Modern Analog/Digital Devices
Since BBD chips are harder to come by these days, you’ll find vintage analog delay prices soaring. However, reproduction of certain BBD chips, like the MN3207 give builders a shot at creating new analog delays with modern conveniences like tap tempo, along with tone shaping and noise level improvements. You might have seen the Duncan Déjà Vu delay demo that uses both BBD and digital circuits so you can choose either or a mix of both. If that doesn’t satisfy, there are plenty of digital delays, including the DD-7 you heard that will emulate the decay of analog repeats. One of my favorites in this category is the Mad Professor Deep Blue Delay. It has very low hiss in the repeats but retains the darker and dirtier nature of analog replication. Plus, these analog-like digital delays will run away or self oscillate, probably the greatest charm of analog in my opinion. This phenomenon creates time warp/spaceship sounds with the regeneration maxed while tweaking the delay time knob.
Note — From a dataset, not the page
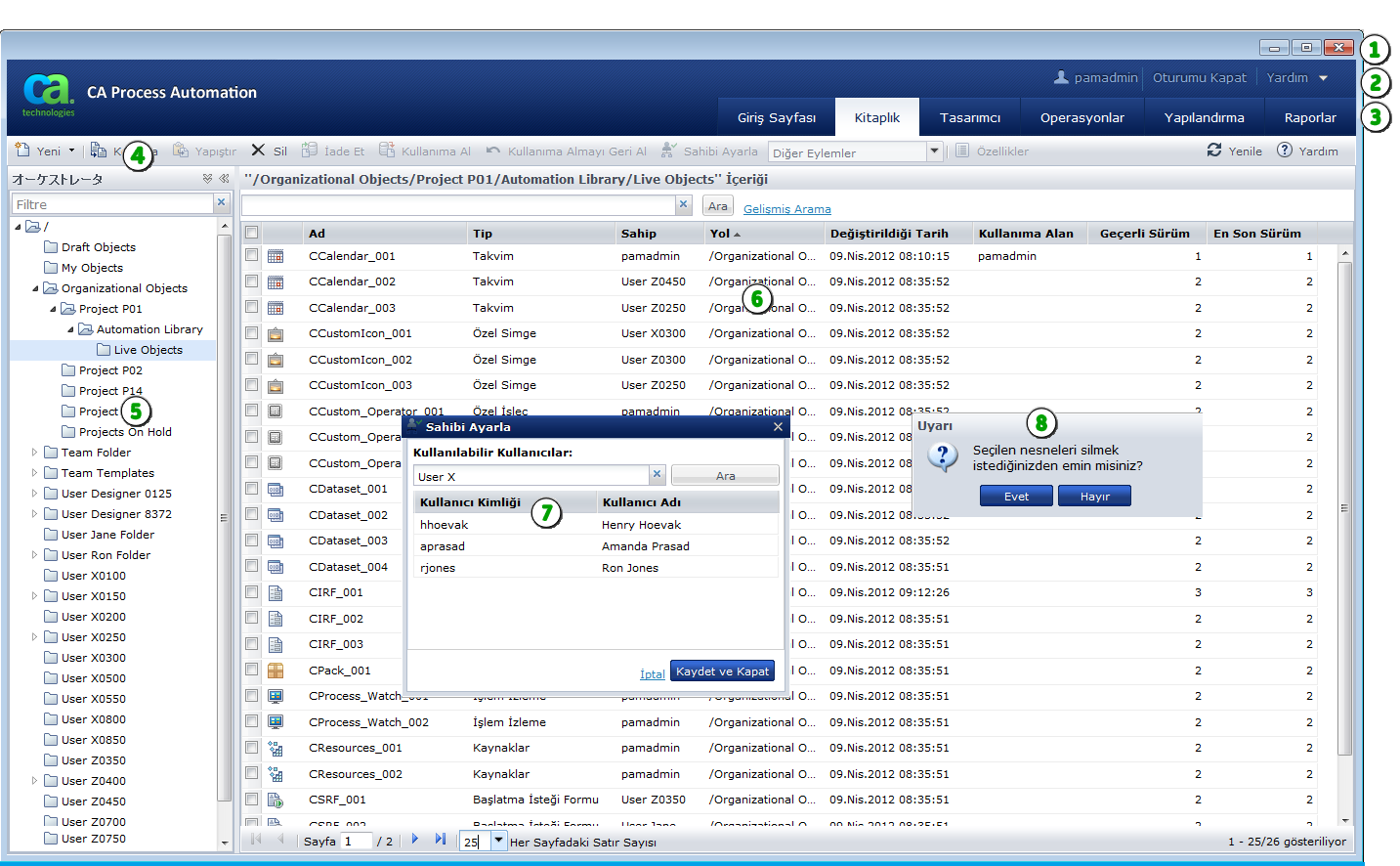Check the box for CCalendar_001 row
The height and width of the screenshot is (866, 1400).
pos(252,255)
I always make it a point to show off this quality in a demo because it’s not only fun but one of the top questions we get regarding delay pedals. A cool technique of dialing in the repeat level just on the edge of oscillation also makes for a dynamic sound that strays into surreal textural tones while staying in your control.
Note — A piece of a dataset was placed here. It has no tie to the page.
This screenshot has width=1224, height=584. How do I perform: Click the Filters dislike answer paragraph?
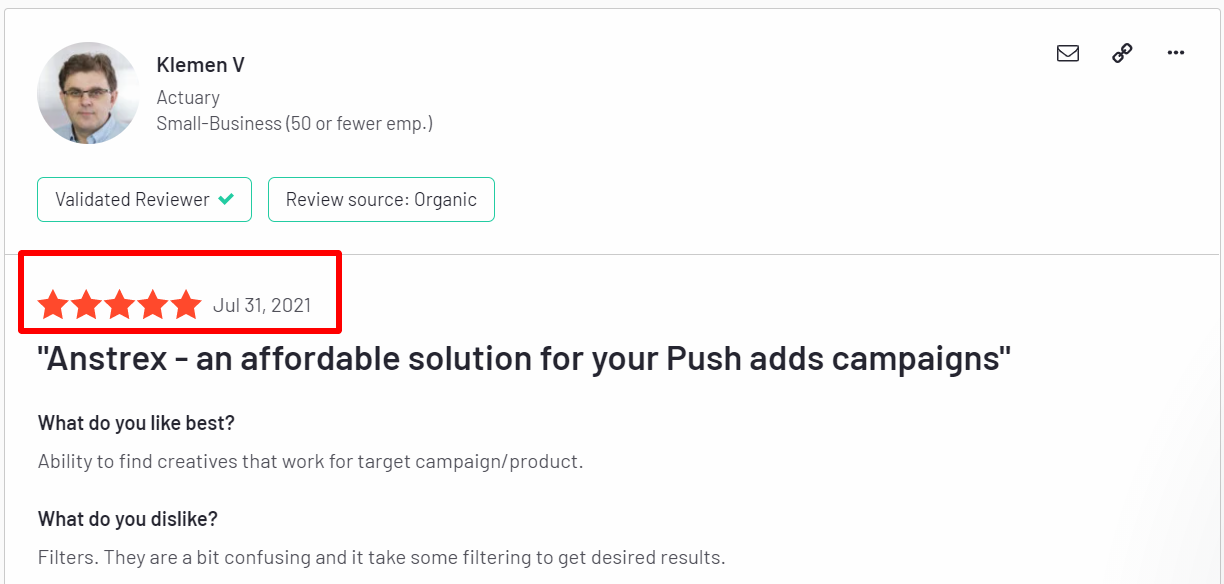point(381,557)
Of course, if none of these sounds are what you’re going for, there’s no reason to look for a BBD delay. It’s just one specific type of delay in a world of many. Do remember that the “best” delay is subjective and you should try to match your gear to your musical taste. For instance, I would think a rockabilly guitarist looking for a slapback echo isn’t going to worry about self oscillation, reverse delay or even tap tempo. So, good luck on the search and I hope that some light was shed on the great “analog vs. digital” debate.